Winter cold is also haven for spectacular outdoor ice skating. Unlike skiing, I hold onto blurry sentimental memories though partake rarely. Pinching skates and the real possibility of a humiliating orthopedic injury, keeps me this side of the camera. However the idealized appeal of earmuffed, mitten wearing, scarf clad Hans Brinkers stirs my winterophilia (it could be a real word). We lived that dreamy reality, watching our smoky breath and wearing our wind burned faces proudly.
I grew up on a lake that would freeze every winter. If we had the luck of a continuous week of frigid temperatures and no snow, the acres of watery surface would become hard, smooth and solid. It was the perfect setting for the aggressive rakish play our neighborhood populated with daring boys would relish. Being the only girl and without fear or propriety, I insisted they include me. Sometimes they would cave and allow my presence on the periphery. Night skating in high winds with our turned out coats as kites made fast and dangerous fun.

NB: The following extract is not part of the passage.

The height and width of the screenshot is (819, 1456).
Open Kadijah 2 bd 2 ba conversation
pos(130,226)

One memorable winter storm came down thick in a swirling, feather down blizzard. We skated through the afternoon as the snow accumulated on the slick dark ice. By sunset it was over six inches deep and so light the blades of our skates would cleanly slice through the meringue as we swept across the expanse. Falling was cushy and we delighted in the explosion of white against the deep darkness of that moonless night. The feeling was heady unlike the normal sharp bruise-inducing accidents usually suffered on the chilling hard surface. I remember clearly aching and wishing for the night to never end, that we would stay warm enough to skate on and on. Somehow we knew once the flakes stopped and settled down, the mass of white would set up melding into the frozen ice cap.
By morning the snow was predictably different. A crust had formed and the effort to move through the brittle chunks made smooth skating impossible. Now the snow would have to be removed with shovels into square patches of individual rinks. The gang would connect each of these one to the other with scooped pathways so the play could continue. Pick up hockey, tag, crack the whip or just skate and twirl front ways and backwards.

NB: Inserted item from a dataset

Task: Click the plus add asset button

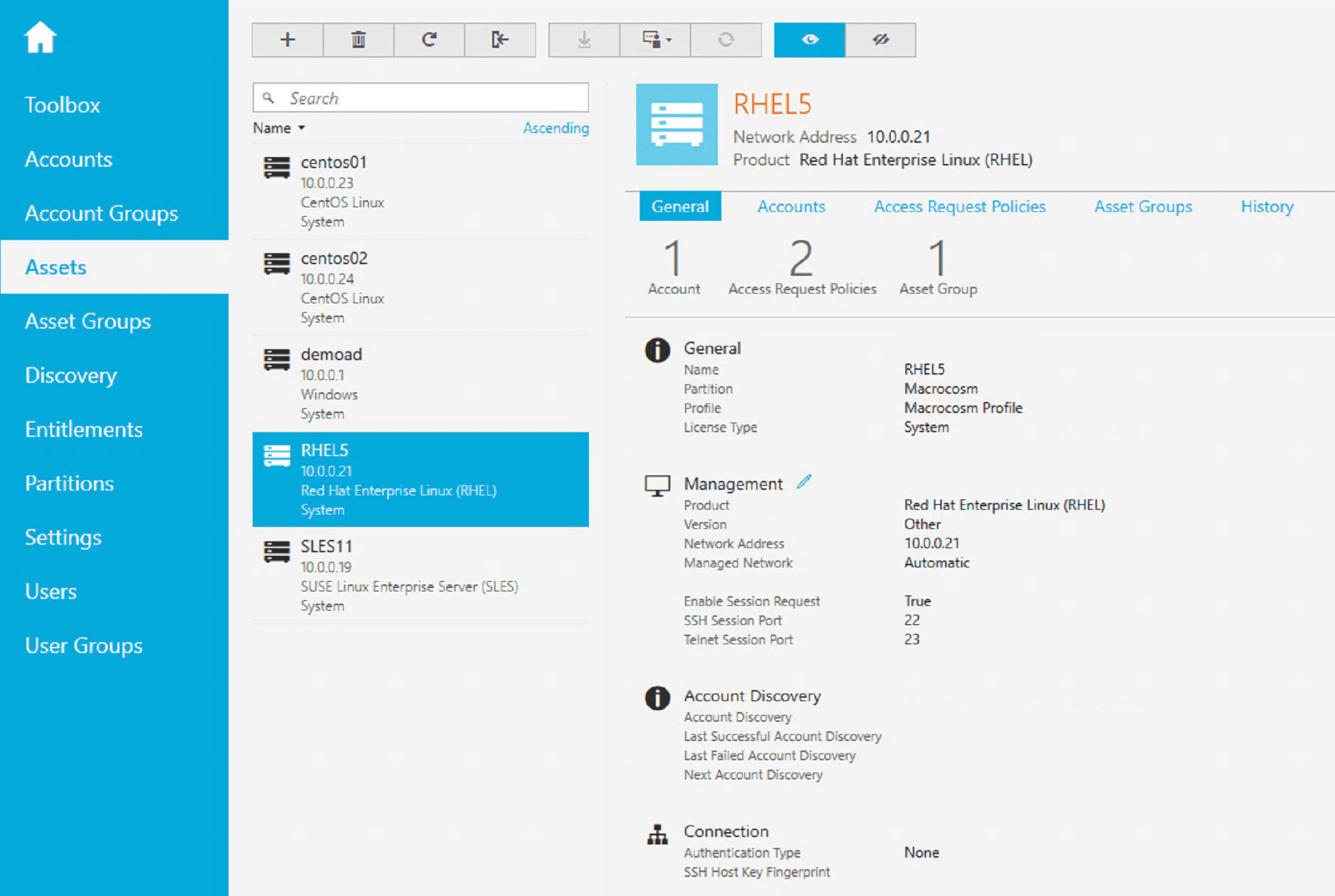Action: pos(288,40)
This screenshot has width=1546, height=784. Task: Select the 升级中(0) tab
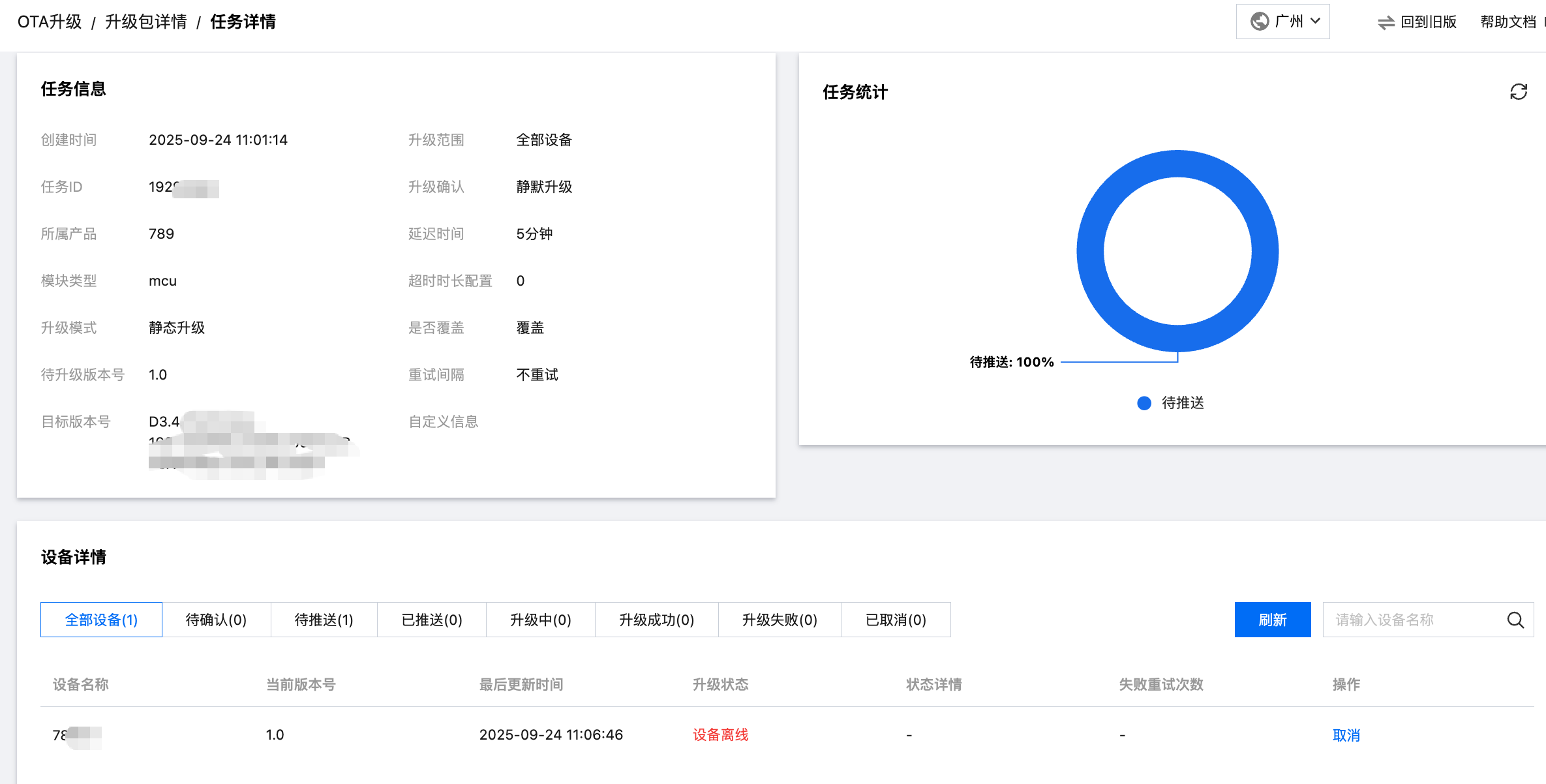[540, 620]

My children have been lucky enough to have a few days on the lake when the rare occasion of solid ice and travel plans come together. Hot chocolate is waiting when they finally call it quits. Their feet so cold the thawing is painfully tingling. Dispersing a warm marshmallow topped reward satisfies a fantasy not provided in a less nurturing past. Thriving in a cold harsh world, taking care of one’s own needs was part of the Western heritage, the standard of the day.
These twenty-first century boys now ski and snowboard too, but call it riding, a simple encompassing word for their generation’s alpine experience. They carve and shred and look for the Terrain Park. They wear feather light gear of high tech materials bagging and crumpled donning retro tassel knit caps with soft fleece linings. Their choice conveyance is either snowboard or fat skis with upturned tails to match the tips. They love the trees and jumps as much as the boys who let me tag along did back when. The power of mastery of the mountain and its frigid elements shines on their countenance. But they have only one experience of deep powder; not enough to keep them hoping for it again…yet.
While my young years were filled with abundant lessons in the danger and magic of a cold snow covered world, these almost men have only a few. Hopefully it is enough to share the gifts of alpine Winter so a connection forms between us. It is a simple thin sliced common history. But outdoor adventures in the growing years stay with us somehow embedded at the cellular level as well as in our imaginations. The wintry wonders haunt me deliciously even now. A glimpse of a singular snowflake drifting or a chill northern breeze brings all of it back. Sleigh bells ring, the sun rays glisten on fresh snow. I hope we all stop to listen to our shared past bonding with the present as if a singular moment.